あの一行情報にだけは書かれたくないと思っていたらイキナリ書かれてしまった。

〈花田編集長、銀座ママに入れあげて高輪通いの毎日という未確認情報〉

おいおい、未確認なら書くなよといいたいところだが、『噂の真相』だからしかたない。〔略〕だいいち高輪通いって何だ? 一応、抗議の電話を入れたが、むろん例の調子である。
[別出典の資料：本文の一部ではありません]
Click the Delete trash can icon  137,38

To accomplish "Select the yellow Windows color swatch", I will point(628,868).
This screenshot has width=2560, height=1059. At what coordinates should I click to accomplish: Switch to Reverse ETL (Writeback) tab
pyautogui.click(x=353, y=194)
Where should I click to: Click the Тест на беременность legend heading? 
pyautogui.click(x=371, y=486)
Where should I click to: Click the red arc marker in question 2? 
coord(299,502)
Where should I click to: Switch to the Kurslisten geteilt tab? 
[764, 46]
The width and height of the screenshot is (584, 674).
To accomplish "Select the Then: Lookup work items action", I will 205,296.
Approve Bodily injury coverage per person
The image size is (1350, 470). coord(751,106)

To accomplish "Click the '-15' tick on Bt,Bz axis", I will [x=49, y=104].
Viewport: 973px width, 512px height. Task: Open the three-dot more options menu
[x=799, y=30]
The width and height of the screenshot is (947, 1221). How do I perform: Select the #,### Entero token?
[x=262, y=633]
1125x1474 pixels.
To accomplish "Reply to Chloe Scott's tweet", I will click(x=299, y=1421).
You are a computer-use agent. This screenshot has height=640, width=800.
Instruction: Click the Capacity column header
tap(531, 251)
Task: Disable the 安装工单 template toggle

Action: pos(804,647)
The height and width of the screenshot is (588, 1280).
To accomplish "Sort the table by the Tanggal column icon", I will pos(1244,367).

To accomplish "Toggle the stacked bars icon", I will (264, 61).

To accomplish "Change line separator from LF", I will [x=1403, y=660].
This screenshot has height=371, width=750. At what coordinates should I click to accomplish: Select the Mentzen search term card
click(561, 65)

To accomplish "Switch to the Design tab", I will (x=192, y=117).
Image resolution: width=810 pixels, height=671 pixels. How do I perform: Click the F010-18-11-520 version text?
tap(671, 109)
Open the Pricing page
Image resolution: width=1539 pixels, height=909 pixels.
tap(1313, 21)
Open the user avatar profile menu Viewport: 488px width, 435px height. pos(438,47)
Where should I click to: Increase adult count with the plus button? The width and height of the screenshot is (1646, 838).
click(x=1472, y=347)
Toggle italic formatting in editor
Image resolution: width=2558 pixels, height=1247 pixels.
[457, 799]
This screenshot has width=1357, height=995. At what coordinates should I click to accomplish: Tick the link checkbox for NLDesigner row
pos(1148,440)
それにしても銀座ママとはなあ……と考えていたら思い当った。一月ほど前、記事のことでちょっとしたトラブルがあり、話し合いのため高輪のホテルのコーヒールームで一時間ほど相手の女社長と会っていた。

その女社長、昼問だというのに濃い化粧でハデななりをしていたのである。その気で見れば銀座ママに見えないこともない。ああだこうだ話し合っていたのも遠くから見たら、喋々晴々と見えたかもしれない。

う―んあれか、あれを目撃されたのか。

『編集者!』花田紀凱|ワック|200503月|ISBN489831080X

★★

《キャッチ・コピー》

できるわざ、人間関係のツボ、情報をとる技術が満載。

作家、著者とのつきあいから学んだこと、スクープとアイディアこそ雑誌づくりの愉しさ、ぼくの取材トラブル体験、ぼくの敬愛する編集者たちなど、「できるワザ」「人間関係のツボ」「情報をとる技術」が満載。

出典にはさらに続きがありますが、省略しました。